Page 1 of 1

Langham group campaigns against Fortune Minerals plant

PostPosted: Tue May 13, 2014 8:16 am
by Oscar
Langham group campaigns against Fortune Minerals plant

[ http://www.cbc.ca/news/canada/saskatoon ... -1.2440867 ]

Some people worry their water could be contaminated with arsenic and other poisons

CBC News Posted: Nov 26, 2013 1:58 PM CT Last Updated: Nov 27, 2013 11:10 AM CT

A group of farmers and townspeople in the Langham area is campaigning to stop a proposed metal refinery.

Ken Crush, who chairs the Fortune Minerals Issues Group, said the nearly 100 jobs the project may create are not worth the potential threat to drinking water.

"If that fresh water is put at risk then we're not comfortable having them here," he said.

The company, Fortune Minerals, wants to build its $200 million metal processing plant on farmland just outside of town, and plans to operate for 20 years. The company will ship metal concentrate from the Northwest Territories for further processing at its Langham plant.

The company says it will generate 158,000 tonnes of toxic waste annually, to be stored permanently in pits beside the plant. Contaminated water will be injected more than 800 metres underground, far below the area's source of drinking water, it said.

Berry producer worried

The plan unnerves Rodney Parenteau, who operates a commercial berry orchard across the road from the proposed site. He relies on groundwater to irrigate his crops, which he turns into jams and beverages.

"It's kind of hard to accept the fact that you're going to live by a chemical dump, he said. "How safe is that going to be?"

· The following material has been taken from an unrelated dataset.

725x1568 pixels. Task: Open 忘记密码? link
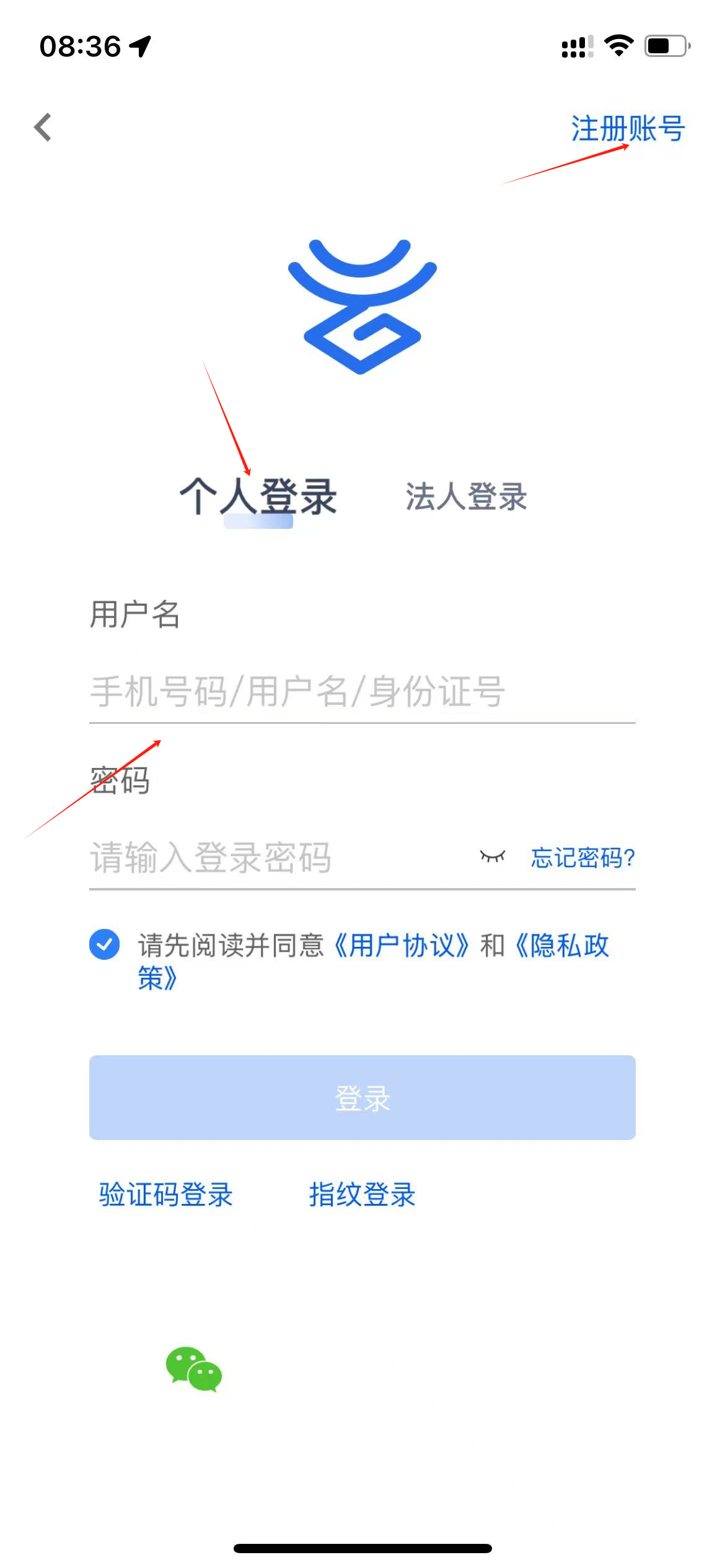582,858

'I've been against it from day one.'- Rodney Parenteau, Parenteau Gourmet Foods

The refinery will sit right on top of the area's prime source of drinking water, an underground sand and water formation called the Dalmeny aquifer. The town of Langham, and farms surrounding it and Dalmeny, draw their water from that aquifer.

Parenteau fears poisons such as cyanide and arsenic may leak into the groundwater, or become airborne, landing on his berry shrubs with the dust.

"I've been against it from day one," he said. "If it goes as is, I probably won't be around in four years time because food does not mix with toxic chemicals."

He added he's not against the company itself, "but build a place off the water source that can affect so many people, thousands of people, that can damage a town, that could damage the whole area's water source."